I will get all spiritual on you and quote from The Grinch who Stole Christmas:
“And the Grinch, with his Grinch-feet ice cold in the snow,
stood puzzling and puzzling, how could it be so? It came without ribbons. It came without tags. It came without packages, boxes or bags. And he puzzled and puzzled ’till his puzzler was sore. Then the Grinch thought of something he hadn’t before. What if Christmas, he thought, doesn’t come from a store. What if Christmas, perhaps, means a little bit more.”
We are sitting in a hospital room and facing the reality that mom is leaving us. But we know this is only the beginning for her- the beginning of life as it should have been all along. Life as we all long for it to be- with no pain, no sadness, no tears and no goodbyes. None of the things we suffer from here. And we know we will all join her someday and together we will worship God forever.

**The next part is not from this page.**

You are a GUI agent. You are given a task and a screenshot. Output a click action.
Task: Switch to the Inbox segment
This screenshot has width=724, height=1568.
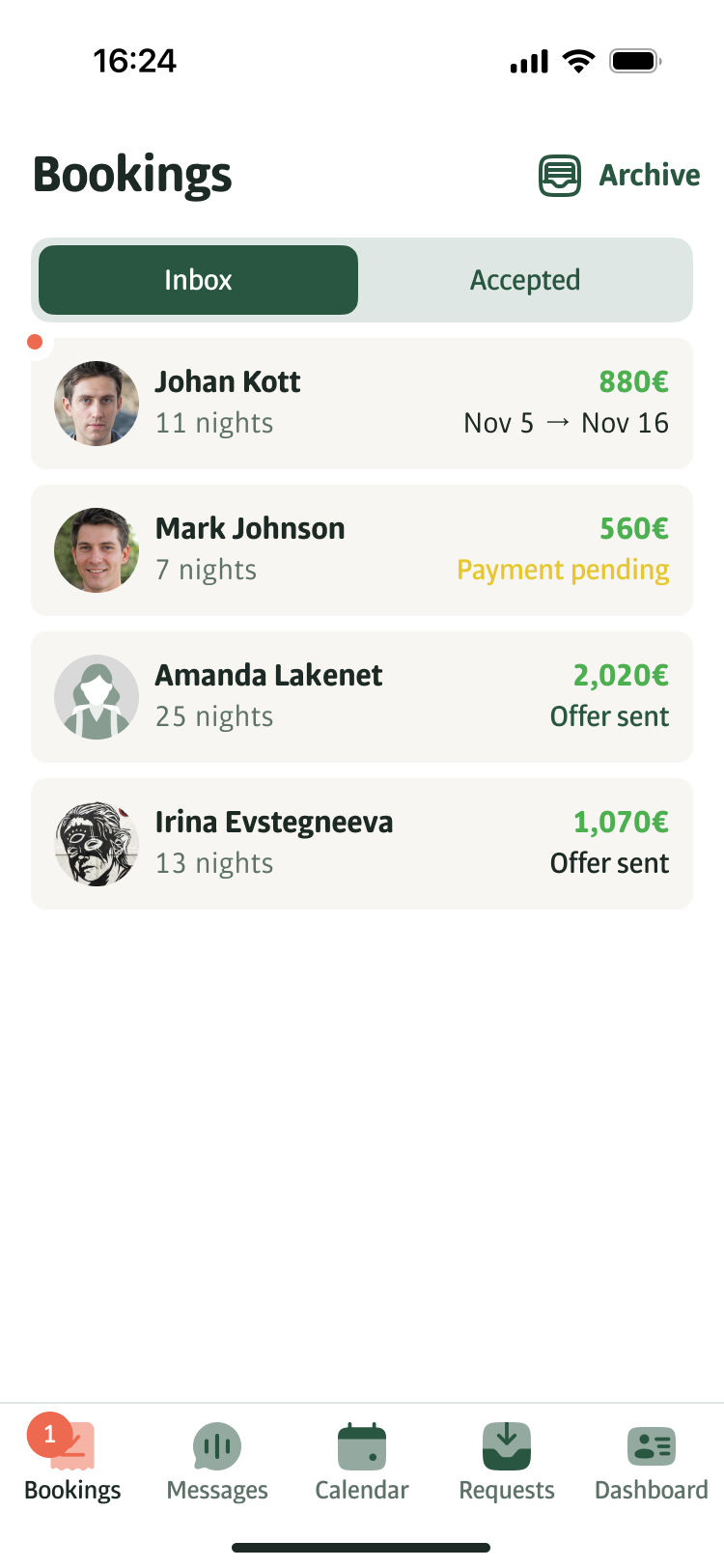[x=198, y=280]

The reason this is even possible starts with Christmas. It all begins with Jesus coming to earth, God becoming man, taking all of our sin on himself and paying for it with his own death and resurrection.
Whatever the “Happy Holidays” people say, there truly is no reason to celebrate Christmas without Jesus. Without Jesus it IS about ribbons and tags, it comes with packages, boxes and bags. Without Jesus, it’s a shopping spree and a sentimental Hallmark Channel set of days, full of traditions that will end, presents that will be forgotten, and credit card bills in January.
This year we are back to the basics. No decorations or lights on a tree, no presents, no feasts. But we have the hope of eternity because of Jesus. And that makes this season one of the most wonderful times of the year, no matter what circumstances we face.
I will leave you with one of my dad’s favorite songs~
“And because He lives, I can face tomorrow
Because He lives, all fear is gone.
Because I know- I know He holds the future,
I can face uncertain days- because He lives.”